Удивленно глядя на нее, Люся держала в руках батон колбасы и банку с икрой:
– Не понимаю…
– Поймешь, когда съешь, – усмехнулась Марина, перешагивая через пушистого кота, – Это вам к Пасхе.
– От кого?
– От ЦК КПСС.
– Ну, серьезно?
– Да не все ли равно, от кого? От меня!
– Роскошь какая… спасибо… а сколько я должна, Мариш?
– Чашку чая. И пожрать чего-нибудь…
– Нет. ну как же… Митя! Митька! Марин, но я заплачу, у нас шас есть…
– Ладно, заткнись.
Митя вошел в кухню, приветливо улыбнулся Марине:
– Ты
просто девушка из Голливуда. Что это?– Жратва.
– Кому?
– Вам.
– От кого?
– От сочувствующих диссидентскому движению в СССР.
Засмеявшись, он взял банку:
– Так. Судак в томатном соусе. Невероятно.
Марина вытянула из лежащей на столе пачки сигарету, закурила:
– В лагере не так кормили?
– Почти так. По праздникам рябчиков давали с икрою паюсной и с кувшином шабли.
– Ну вот. Набирайся сил. Для будущих классовых битв.
– Спасибо. Мы наш, мы новый мир построим… Люсь, отрежь попробовать.
– Сейчас я всем нарежу, подожди… – мотнула головой Люся. убирая продукты в пузатый облупленный «ЗИЛ».
– За такую снедь, Мариночка, я тебе презентую одну книжонку, – Митя положил руку на ее плечо, – Пошли.
В его комнатенке было тесней, чем в коридоре,– бумаги, книги, пачки фотографий теснились на грубых дощатых полках, лежали грудами на столе и кровати. На стуле беззвучно мотал бобины роскошный японский магнитофон.
– Ух ты, чудо какое. Я раньше не видела у тебя…
– А раньше и не было, – равнодушно отозвался Митя, – Неделю всего.
– Привезли?
– Ага. Жалко загонять, но придется…
– Мани, мани?
– Да. Сейчас как никогда нужны…
Бобина кончилась и, похлестывая кончиком пленки, остановилась.
– Так. Где-то здесь… – Митя. словно слепой, провел рукой по книжным корешкам, – Ага. Вот она…
Вытащив новенькую книжку, он передал Марине:
– На. Читай и радуйся.
– Спасибо, Митенька, – улыбнулась она, рассматривая обложку с темной фотографией какого-то старика и белым крупным шрифтом: МЕЖДУ СОБАКОЙ И ВОЛКОМ.
– Ты «Школу для дураков» читала?
– Ага. Ты же мне и давал, еще до посадки.
– Хорошая книжка?
– Ничего.
– Он мне нравится. Не знаю почему, но нравится. Хотя Гроссман, конечно, ближе.
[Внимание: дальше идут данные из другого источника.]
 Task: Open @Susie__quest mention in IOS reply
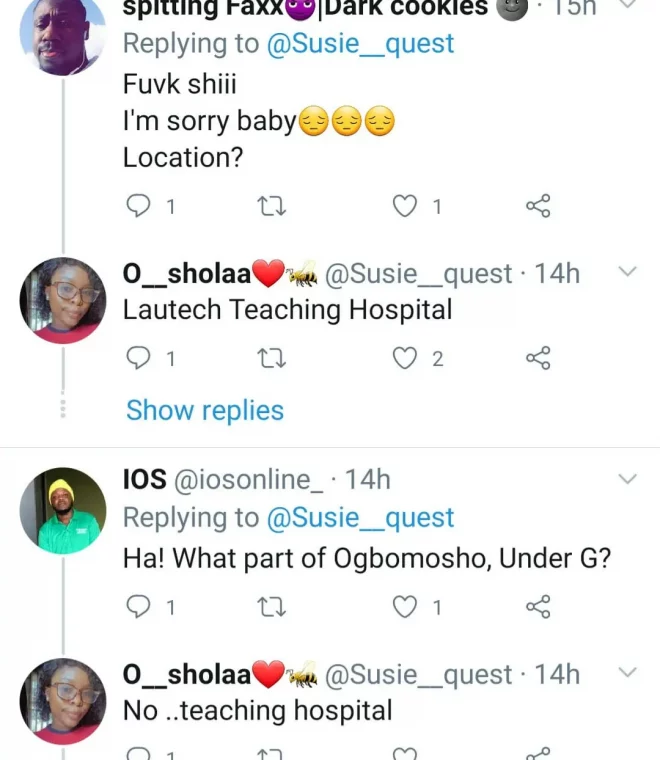359,518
Митя ласково посмотрел ей в глаза.
Улыбнувшись, она отвела взгляд:
– Ты как-то изменился…
– А ты вот не меняешься. Все такая же нимфа.
– Нимфетка?
– Ну, из нимфеток ты выросла.
Минуту они простояли, рассматривая друг друга.
– Чааай пииить! Ребяяята! – прокричала на кухне Люся.
Вскоре они уже сидели за квадратным кухонным столиком, покрытым все той же старой-престарой клеенкой, начисто утратившей свой рисунок.
Марина отхлебнула обжигающий чай из большой глиняной кружки и провела пальцем по клеенке.
За этим столом в свое время пересидели, выпив сотни литров крепкого Люсиного чая, почти все известные правозащитники, диссиденты, писатели и художники.
И пили многие наверно из этой глиняной «гостевой» кружки – грубой, серовато-коричневой, поблескивающей глазурью…
Марина снова отхлебнула, разглядывая в чае свое отражение.
Этого края с небольшой извилистой трещинкой касались губы Сахарова, Орлова, Якунина, Щаранского, Даниэля, Синявского, Владимова, Буковского, Копелева, Роя и Жореса Медведевых…
И ОН тоже касался этого края.
Марина вздрогнула, провела языком по трещинке. Вот здесь были ЕГО твердо сжатые губы…
– Ты что задумалась? – спросила Люся, отправляя в рот тоненький ломтик колбасы.